In 1934 he, along with several accomplices, was arrested in Saratoga Springs suspected of attempting to steal a horse in broad daylight using forged ownership papers. No doubt the horse was destined to be “painted” by Barrie and run again in the place of another horse. Barrie had an alibi, though, and was released by Saratoga Police, only to be turned over to immigration authorities and deported to England where he lived out his days in relative obscurity.
Barrie did not limit his tampering with race horses to working on their physical appearance; he also was reportedly a sponger and doper. Sponging is the practice of pushing a sponge or piece of silk into the nostril of a horse prior to a race. The obstruction remains undetected and does not seem to affect the horse until the race is run and the labored breathing of the animal causes it to run slower than it would otherwise. Doping is the administration of drugs to an animal to either improve the performance of the horse, or to slow the animal down, depending upon how the bets are to be played.
During the golden era of the gangsters at Saratoga, sponging and doping of horses was occurring more frequently than track officials would probably like to admit. In 1931 a man named Jimmie Meehan was indicted for running a widespread race fixing ring where he paid associates to dope and sponge horses, including the horse Sun Mission at Saratoga. Meehan was an associate of gangster Arnold Rothstein and it was at Meehan’s apartment where Rothstein had lost a reported $300,000 that he was slow to pay on, just days before Rothstein was murdered. In fact, Meehan was held briefly by authorities in New York in connection with the murder but was eventually released. The fact that a Rothstein associate was fixing races at Saratoga in 1931 should have surprised no one.
Horse dopers were active in Saratoga throughout the 1930s. Ladana was poisoned in 1931 and although doping and sponging were made felonies in 1932, in 1934 a state senator publicly stated that he had information that the extent of sponging and doping at the tracks, including Saratoga, would “shock the nation.” The doping continued throughout the decade and on August 27, 1938 the Times Union reported the names of eight horses that had been tampered with during the summer meet. It was so bad that the owners of Triple Crown winners Gallant Fox and War Admiral had security assigned to them 24 hours per day when they were stabled at Saratoga in 1931 and 1938 respectively.

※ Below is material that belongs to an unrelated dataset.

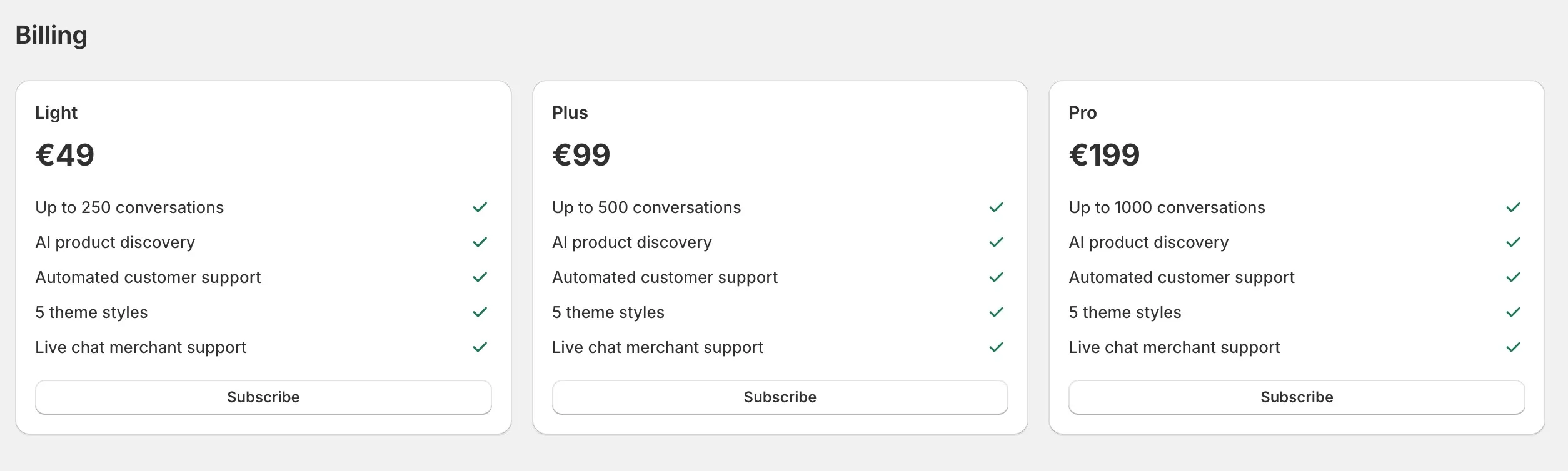The image size is (1568, 471).
Task: Click the €49 price on the Light card
Action: click(x=65, y=154)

Bettors at the track assume that the races are run fairly. That has not always been the case at Saratoga. Despite its reputation as the premier thoroughbred meeting for many years, Saratoga was not immune from the influence of those looking to beat the book makers by whatever means necessary. Whether it was bribing jockeys to help Cito in his steeplechase race, Peter Barrie painting and substituting horses, or the more disturbing practices of sponging and doping horses, the races have not always been run on the level. The trouble at the track is just one more example of the wonderful, colorful history of Saratoga Springs.